Publications - 1 (probably insignificant) paper in my university’s undergraduate research journal, several projects that are publishable as first author in my laboratory…will take some time

I have almost no doubts that I will get into McGill’s PhD program. The pros are:

  1. I have a very interesting project that could lead to a number of good quality publications
  2. I am very friendly with the P.I. and post-docs - very good relationships. It is a small lab so I feel like I have a large role.
  3. The fact that I have spent a year already doing this research means that my PhD time will be shortened.
  4. McGill is generally considered a good school and my P.I. is rather famous in his field

Cons:

  1. Montreal is far from home (NYC). Far from family, friends, and girlfriend. (Also kinda cold)
  2. McGill is a foreign institution with lower prestige than the Ivy’s…no matter what Canadians like to believe. I do want to return to America to work when I am done.
  3. Low-budget, both as an entire institution and my lab itself.

Pros of Ivy League:

  1. As vain as it may be, it has always been my dream.
  2. Big-budget, famous labs that I am interested in (most of which are at the Broad Institute) would provide both good ideas and the means to employ them.
  3. A Harvard (for example) PhD is a stamp of approval on your resume, even if you didn’t publish anything too great.
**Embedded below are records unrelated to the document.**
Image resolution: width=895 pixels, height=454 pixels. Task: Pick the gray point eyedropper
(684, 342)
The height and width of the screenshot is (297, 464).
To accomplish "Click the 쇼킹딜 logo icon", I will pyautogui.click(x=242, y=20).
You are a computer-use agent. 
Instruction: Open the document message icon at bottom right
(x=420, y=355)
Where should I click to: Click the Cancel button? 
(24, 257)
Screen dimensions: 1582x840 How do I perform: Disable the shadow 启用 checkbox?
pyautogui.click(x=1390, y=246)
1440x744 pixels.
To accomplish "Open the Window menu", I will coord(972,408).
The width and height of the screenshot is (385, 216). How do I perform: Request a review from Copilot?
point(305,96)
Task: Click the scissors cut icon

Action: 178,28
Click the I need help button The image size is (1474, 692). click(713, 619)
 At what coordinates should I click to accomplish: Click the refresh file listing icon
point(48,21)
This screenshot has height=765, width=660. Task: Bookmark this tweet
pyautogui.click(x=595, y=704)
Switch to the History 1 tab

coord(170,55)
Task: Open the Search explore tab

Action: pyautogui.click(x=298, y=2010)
It offers connections and earns respect, which may lead to good employment opportunities.
  4. It may be more exciting to work with many accomplished individuals.

The cons of going to Ivy League:

  1. I may not get in
  2. I would have to take a year off, study and take the GRE
  3. I would be starting a new project, which may or may not be as good as my current one, and have to learn the procedures of a new lab…basically starting from scratch.
  4. A large powerful lab may mean that my time with the PI will likely be much more limited, and my individual success may not be so important.
  5. It will probably be more stressful.

It seems to me like Ivy League, for me, is more of a gamble. Any opinions???
Is there more value in perhaps doing a PhD here but a postdoc at an Ivy? What is valued more by employers?

Thank you everyone! :slight_smile:
I really appreciate it.

well, first you need a GRE score. And no, you do not need to take time off. You can develop a study plan for evenings and weekends. The math is not much more than high school level, so that should come quickly. Vocab is a little more work.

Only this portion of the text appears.